AOPA reported on Tuesday that the
Transportation Security Administration has issued a directive that will require background checks for general aviation pilots based at airports served by airlines, starting next year.
Those pilots who pass the background check will receive an ID badge to allow them access to the airport. The directive won't affect transient pilots, AOPA said, who will continue to be subject to
the current escorting and monitoring requirements in place at airports that serve air carriers. Currently, most airports exclude GA operations from these security requirements, but that is about to
change. "Pilots have long operated without incident on these airports, and it is surprising that the TSA appears to have implemented such a significant new mandate with no notification or discussion,"
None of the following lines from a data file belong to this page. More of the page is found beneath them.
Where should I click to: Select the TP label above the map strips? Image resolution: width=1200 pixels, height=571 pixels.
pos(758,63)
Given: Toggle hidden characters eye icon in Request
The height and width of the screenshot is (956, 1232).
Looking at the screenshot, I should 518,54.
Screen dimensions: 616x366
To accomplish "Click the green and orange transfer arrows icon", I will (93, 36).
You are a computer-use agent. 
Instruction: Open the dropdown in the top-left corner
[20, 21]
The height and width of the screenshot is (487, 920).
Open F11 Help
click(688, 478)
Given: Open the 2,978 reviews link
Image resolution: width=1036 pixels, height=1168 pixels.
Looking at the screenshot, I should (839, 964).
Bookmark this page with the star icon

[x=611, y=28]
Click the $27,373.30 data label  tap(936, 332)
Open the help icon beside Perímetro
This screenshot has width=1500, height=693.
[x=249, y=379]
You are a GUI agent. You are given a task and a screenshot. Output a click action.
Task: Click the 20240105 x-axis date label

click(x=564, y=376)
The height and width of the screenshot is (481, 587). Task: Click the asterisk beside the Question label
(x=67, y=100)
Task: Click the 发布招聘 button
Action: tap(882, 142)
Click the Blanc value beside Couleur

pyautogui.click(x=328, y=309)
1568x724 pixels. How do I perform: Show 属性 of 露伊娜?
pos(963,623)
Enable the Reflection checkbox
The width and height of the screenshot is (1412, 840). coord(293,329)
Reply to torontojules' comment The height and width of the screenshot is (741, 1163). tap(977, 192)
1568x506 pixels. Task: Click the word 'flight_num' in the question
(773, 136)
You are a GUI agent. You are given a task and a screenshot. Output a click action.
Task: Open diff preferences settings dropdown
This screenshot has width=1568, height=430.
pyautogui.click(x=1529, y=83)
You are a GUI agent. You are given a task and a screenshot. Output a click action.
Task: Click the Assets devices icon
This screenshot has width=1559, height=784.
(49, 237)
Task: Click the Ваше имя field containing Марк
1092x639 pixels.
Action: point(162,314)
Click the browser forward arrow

said Andy Cebula, AOPA executive vice president of government affairs. "It will have a significant impact on pilots and airports in many small communities across the country." Meanwhile, the TSA has
announced a series of public hearings to be held in January to hear public reaction to its Large Aircraft Security Program, which has met with considerable opposition in the aviation world. The
National Business Aviation Association has listed details about the hearings, as well as its analysis of the TSA proposals, at its Web site. The hearings will be held on various dates in January 2009, in White Plains, N.Y.; Atlanta, Ga., Chicago, Ill.; Burbank, Calif.; and Houston, Texas.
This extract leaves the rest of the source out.